§ PROBLEM STATEMENT
Rewrite everything from the start of the records down to the line that contains "Action: pyautogui.click(x=30, y=35)", swapping "gear icon" for "cog icon" and keeping all else the same.

Word and element location records:
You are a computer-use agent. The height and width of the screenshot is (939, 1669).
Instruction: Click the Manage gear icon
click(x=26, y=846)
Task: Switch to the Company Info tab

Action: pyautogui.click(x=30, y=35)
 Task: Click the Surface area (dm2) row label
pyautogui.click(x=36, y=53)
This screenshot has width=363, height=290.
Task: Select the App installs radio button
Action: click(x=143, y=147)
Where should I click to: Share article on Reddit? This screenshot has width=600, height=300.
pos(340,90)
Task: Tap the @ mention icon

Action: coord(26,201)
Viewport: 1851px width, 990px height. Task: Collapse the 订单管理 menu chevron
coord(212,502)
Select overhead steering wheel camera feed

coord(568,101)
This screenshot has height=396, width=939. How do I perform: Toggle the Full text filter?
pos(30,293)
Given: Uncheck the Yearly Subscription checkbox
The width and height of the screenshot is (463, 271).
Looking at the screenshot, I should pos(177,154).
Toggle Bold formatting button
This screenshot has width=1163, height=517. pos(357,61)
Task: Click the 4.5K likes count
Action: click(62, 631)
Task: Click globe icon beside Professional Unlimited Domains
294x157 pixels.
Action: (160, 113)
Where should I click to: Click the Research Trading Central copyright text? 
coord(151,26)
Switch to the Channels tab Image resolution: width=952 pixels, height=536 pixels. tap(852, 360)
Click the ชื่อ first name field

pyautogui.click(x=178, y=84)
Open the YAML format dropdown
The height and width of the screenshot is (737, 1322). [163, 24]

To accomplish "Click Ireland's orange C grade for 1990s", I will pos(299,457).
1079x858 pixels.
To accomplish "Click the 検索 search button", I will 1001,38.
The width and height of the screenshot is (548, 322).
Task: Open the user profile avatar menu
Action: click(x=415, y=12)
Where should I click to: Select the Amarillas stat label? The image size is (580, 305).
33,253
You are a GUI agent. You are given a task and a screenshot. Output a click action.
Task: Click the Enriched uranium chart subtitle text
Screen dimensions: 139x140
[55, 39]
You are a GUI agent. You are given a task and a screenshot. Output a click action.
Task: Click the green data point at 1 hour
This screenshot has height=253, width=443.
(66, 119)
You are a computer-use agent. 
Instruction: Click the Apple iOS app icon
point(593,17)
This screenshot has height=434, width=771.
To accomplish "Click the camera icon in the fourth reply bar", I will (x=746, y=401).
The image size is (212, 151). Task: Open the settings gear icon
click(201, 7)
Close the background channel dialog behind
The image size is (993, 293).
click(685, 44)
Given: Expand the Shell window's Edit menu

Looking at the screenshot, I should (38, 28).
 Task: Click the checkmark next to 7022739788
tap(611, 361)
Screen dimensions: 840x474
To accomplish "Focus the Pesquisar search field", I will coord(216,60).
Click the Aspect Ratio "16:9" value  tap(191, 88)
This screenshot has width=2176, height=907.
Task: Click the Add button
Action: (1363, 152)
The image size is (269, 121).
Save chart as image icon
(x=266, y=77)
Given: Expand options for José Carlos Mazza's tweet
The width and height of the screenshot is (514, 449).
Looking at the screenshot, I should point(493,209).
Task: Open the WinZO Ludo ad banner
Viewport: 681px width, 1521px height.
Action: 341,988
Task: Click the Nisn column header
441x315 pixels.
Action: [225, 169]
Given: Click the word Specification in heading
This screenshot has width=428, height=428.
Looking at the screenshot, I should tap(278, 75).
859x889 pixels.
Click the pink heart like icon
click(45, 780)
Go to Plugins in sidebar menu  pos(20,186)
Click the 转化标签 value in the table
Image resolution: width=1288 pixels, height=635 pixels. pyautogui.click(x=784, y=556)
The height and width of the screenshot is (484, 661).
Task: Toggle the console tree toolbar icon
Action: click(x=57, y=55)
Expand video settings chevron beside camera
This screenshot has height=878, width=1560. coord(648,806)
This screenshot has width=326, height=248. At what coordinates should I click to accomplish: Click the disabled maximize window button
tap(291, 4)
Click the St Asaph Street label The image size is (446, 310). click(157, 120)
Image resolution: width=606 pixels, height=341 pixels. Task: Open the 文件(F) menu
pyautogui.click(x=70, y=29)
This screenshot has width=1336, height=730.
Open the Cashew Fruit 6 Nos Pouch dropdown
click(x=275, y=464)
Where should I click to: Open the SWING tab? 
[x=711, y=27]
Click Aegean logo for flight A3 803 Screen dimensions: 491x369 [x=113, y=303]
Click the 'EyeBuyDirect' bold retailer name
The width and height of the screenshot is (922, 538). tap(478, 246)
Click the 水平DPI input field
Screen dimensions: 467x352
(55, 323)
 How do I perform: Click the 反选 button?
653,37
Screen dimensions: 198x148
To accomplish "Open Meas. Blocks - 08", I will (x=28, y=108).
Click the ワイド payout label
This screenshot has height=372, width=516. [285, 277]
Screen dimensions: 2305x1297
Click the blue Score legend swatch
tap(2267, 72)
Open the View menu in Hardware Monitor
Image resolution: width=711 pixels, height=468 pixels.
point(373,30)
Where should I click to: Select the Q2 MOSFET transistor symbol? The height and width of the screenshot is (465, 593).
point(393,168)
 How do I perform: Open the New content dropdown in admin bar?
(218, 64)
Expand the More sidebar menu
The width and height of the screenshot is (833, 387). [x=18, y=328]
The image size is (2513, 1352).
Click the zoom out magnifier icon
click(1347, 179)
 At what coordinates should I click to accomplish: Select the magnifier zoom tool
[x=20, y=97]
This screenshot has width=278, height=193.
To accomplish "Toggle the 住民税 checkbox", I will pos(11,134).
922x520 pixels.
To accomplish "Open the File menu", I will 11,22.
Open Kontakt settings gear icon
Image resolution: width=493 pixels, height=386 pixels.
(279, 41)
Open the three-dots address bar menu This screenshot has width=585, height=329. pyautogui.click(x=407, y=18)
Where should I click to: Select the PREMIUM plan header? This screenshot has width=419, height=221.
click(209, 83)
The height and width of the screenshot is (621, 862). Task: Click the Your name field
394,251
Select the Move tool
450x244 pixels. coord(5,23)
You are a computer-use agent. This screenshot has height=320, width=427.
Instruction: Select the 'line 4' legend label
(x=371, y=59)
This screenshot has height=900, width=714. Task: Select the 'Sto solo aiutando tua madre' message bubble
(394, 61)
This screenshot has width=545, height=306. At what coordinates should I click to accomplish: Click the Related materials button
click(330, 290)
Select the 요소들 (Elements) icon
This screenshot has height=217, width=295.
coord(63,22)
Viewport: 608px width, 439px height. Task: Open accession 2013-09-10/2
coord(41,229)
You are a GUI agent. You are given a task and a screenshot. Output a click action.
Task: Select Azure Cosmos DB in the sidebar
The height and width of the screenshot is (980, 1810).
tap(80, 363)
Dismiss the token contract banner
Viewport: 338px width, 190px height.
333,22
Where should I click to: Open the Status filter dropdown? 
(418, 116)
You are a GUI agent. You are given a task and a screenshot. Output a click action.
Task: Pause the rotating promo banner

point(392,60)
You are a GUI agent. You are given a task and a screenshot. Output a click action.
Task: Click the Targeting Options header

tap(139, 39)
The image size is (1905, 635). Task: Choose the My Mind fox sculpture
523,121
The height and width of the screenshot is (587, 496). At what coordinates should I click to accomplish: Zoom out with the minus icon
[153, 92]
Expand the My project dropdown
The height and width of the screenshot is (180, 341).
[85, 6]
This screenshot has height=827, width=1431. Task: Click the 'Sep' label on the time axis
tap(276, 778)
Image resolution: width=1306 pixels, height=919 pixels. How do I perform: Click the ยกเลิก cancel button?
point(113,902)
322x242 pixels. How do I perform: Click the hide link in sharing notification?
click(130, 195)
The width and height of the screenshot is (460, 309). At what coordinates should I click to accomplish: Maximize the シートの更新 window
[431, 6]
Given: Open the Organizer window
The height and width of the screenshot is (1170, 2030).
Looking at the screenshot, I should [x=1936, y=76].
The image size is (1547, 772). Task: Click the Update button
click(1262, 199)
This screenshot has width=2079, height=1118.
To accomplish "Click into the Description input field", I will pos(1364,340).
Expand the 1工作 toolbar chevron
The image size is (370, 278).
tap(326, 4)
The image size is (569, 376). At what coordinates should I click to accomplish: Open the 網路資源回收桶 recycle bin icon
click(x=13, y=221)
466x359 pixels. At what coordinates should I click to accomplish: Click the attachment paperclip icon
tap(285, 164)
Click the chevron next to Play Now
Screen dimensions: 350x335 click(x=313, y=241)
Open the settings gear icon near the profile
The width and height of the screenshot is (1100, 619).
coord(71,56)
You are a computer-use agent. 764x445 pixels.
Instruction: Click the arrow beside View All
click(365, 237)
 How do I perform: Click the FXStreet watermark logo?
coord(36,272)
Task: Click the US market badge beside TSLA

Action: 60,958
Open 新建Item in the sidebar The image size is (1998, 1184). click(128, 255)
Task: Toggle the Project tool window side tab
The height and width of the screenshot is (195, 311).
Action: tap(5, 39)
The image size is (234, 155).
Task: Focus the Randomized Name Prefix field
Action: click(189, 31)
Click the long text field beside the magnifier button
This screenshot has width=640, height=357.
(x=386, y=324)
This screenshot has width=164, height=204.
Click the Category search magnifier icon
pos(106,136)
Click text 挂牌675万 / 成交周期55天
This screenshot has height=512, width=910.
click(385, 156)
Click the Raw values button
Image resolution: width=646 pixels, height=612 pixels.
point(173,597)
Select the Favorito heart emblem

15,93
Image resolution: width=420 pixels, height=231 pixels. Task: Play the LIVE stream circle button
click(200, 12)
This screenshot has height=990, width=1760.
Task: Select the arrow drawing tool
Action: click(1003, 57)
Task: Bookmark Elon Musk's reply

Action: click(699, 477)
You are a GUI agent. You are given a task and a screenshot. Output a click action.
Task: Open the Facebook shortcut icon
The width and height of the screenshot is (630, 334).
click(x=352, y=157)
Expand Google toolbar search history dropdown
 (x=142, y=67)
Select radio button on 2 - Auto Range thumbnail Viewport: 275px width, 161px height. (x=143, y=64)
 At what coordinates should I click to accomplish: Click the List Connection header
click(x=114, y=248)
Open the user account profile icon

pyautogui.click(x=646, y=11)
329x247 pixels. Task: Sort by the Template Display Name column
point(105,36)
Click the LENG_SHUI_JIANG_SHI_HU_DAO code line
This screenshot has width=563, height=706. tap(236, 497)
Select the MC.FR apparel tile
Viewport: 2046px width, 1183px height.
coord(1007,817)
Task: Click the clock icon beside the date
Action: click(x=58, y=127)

§ FINISHED TASK
You are a computer-use agent. The height and width of the screenshot is (939, 1669).
Instruction: Click the Manage cog icon
click(x=26, y=846)
Task: Switch to the Company Info tab

Action: pyautogui.click(x=30, y=35)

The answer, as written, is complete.